Il indique que ses collègues ont été formés dès le 9 mai à leur usage, alors que lui-même a dû attendre le 30 juin pour obtenir cette formation.
Monsieur [D] [V] produit un courriel du 26 juin 2020 rappelant à sa hiérarchie que, contrairement à ses collègues, il n’avait pas été formé à la manipulation du nouveau chariot élévateur (pièce n° 17) et une « Fiche de présence formation » (pièce n° 19).
Il ne prétend pas qu’il ne lui a pas été répondu, mais le mail qu’il produit de son supérieur hiérarchique n’évoque pas ce sujet (pièce n° 18).
L’employeur fait valoir qu’il ressort en fait de ce document qu’il a reçu sa formation en même temps que ses collègues.

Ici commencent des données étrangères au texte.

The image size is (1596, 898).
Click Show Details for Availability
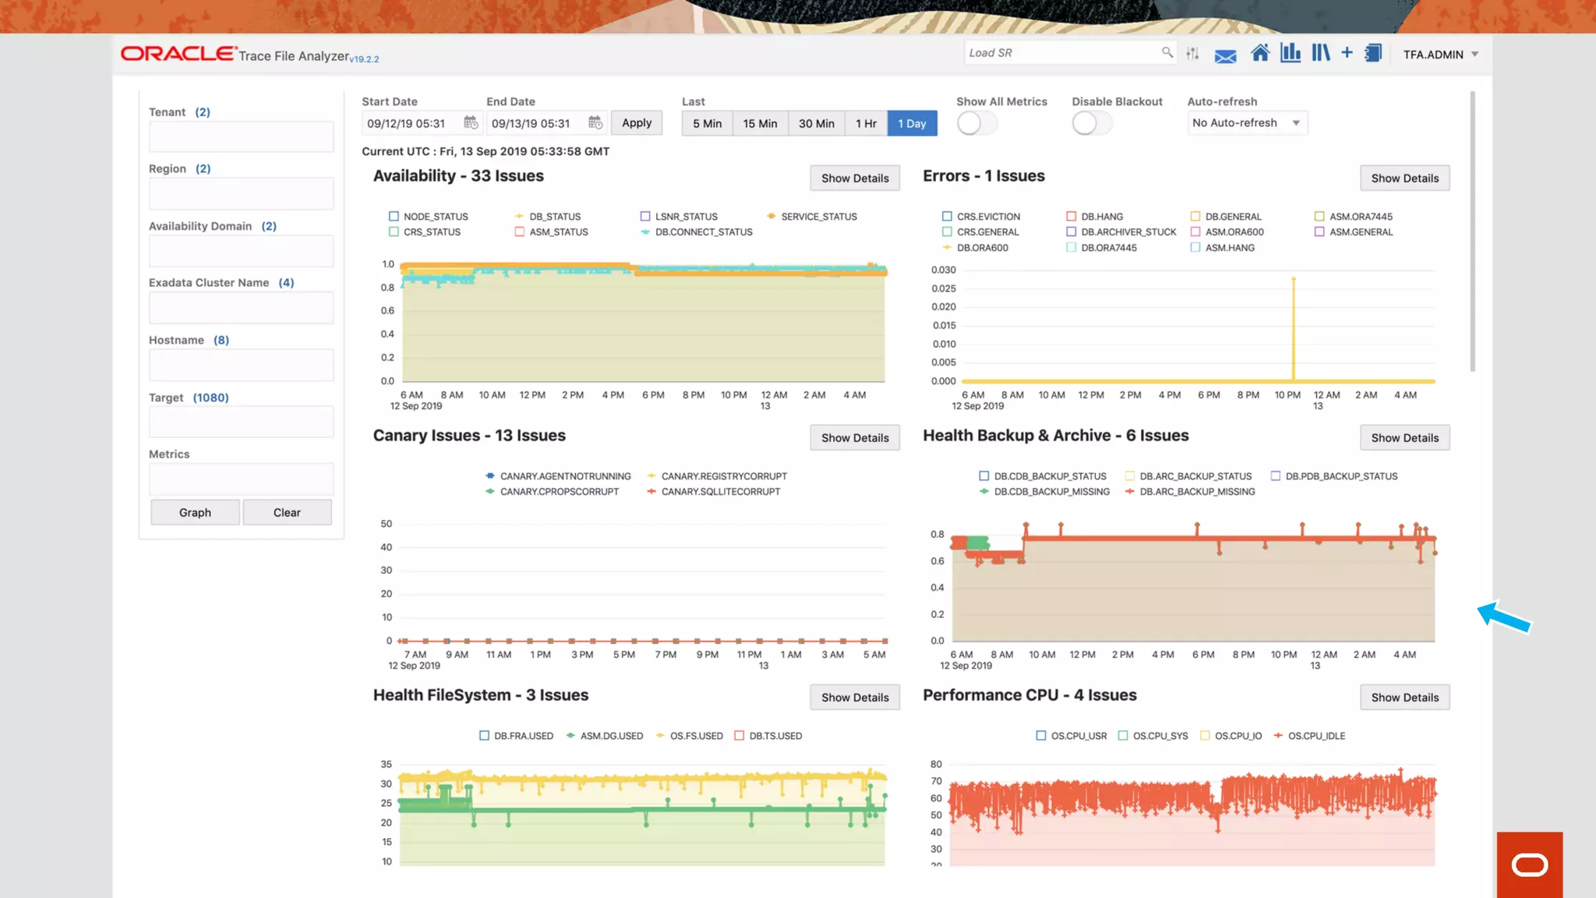click(854, 178)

Il ressort de la pièce n° 18 que Monsieur [D] [V] a reçu une formation le 30 juin. L’intimée ne contestant pas que ses trois collègues avaient été formés le 9 mai précédent, le fait est établi.

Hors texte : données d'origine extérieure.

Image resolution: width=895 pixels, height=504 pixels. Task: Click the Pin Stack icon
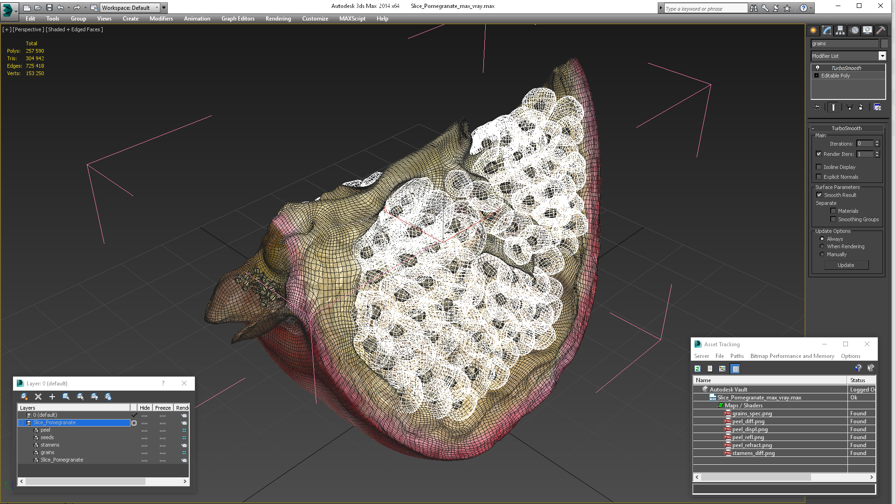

— Sur la convocation à une visite médicale à la demande de l’employeur :
Monsieur [D] [V] expose que le 29 janvier 2021, le directeur de site lui a adressé un courriel l’informant de ce qu’il était convoqué devant le médecin du travail le 1er février 2021 en raison d’épisodes de somnolence à son poste de travail, notamment lors de l’usage du chariot élévateur, ce que la salarié conteste (pièce n° 20). Il fait valoir qu’il s’agissait pour l’employeur « d’obtenir une inaptitude de monsieur [V] à son poste’ ».

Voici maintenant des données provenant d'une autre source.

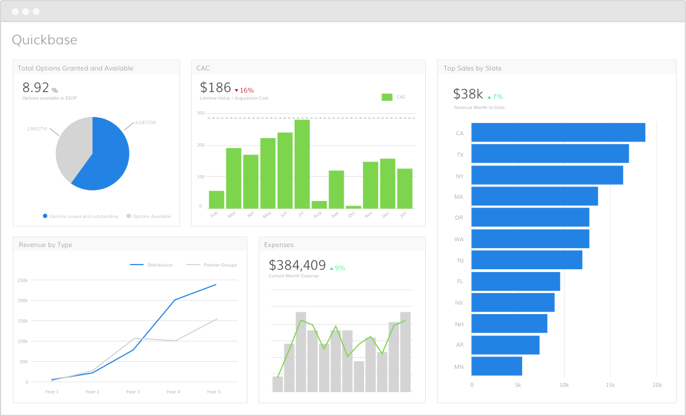Click the blue Options issued legend dot
This screenshot has height=416, width=686.
tap(44, 216)
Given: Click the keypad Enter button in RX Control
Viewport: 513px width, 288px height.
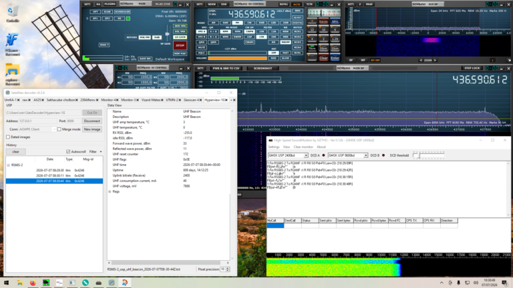Looking at the screenshot, I should pyautogui.click(x=335, y=58).
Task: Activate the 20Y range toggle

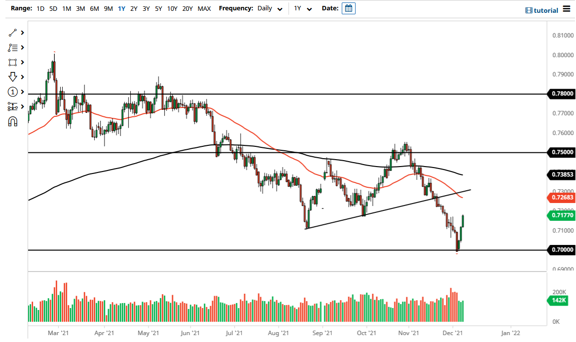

L’employeur ne conteste pas le fait qu’il a demandé à ce que Monsieur [D] [V] soit examiné par le médecin du travail. Ce fait est donc établi.
— Sur la procédure disciplinaire diligentée le 8 avril 2021 :
Monsieur [D] [V] expose avoir été convoqué, par LRAR du 8 avril 2021, à un entretien préalable à sanction pouvant aller jusqu’au licenciement (pièce n° 22), à la suite duquel il a reçu un « courrier de sensibilisation ».
Il ressort de ce courrier que son employeur lui reprochait d’avoir, le 7 avril 2021, manqué aux règles de sécurité, mettant ainsi sa vie en danger (pièce n° 23).
L’employeur ne conteste pas ce fait, qui est donc établi.
— Sur l’affectation à l’équipe D :
Monsieur [D] [V] expose avoir été affecté à une nouvelle équipe à compter du 20 décembre 2021, sans qu’il en ait fait la demande et alors qu’il en avait déjà changé deux fois depuis 2008,
La société GXO LOGISTICS FRANCE ne conteste pas ce fait, qui est donc établi.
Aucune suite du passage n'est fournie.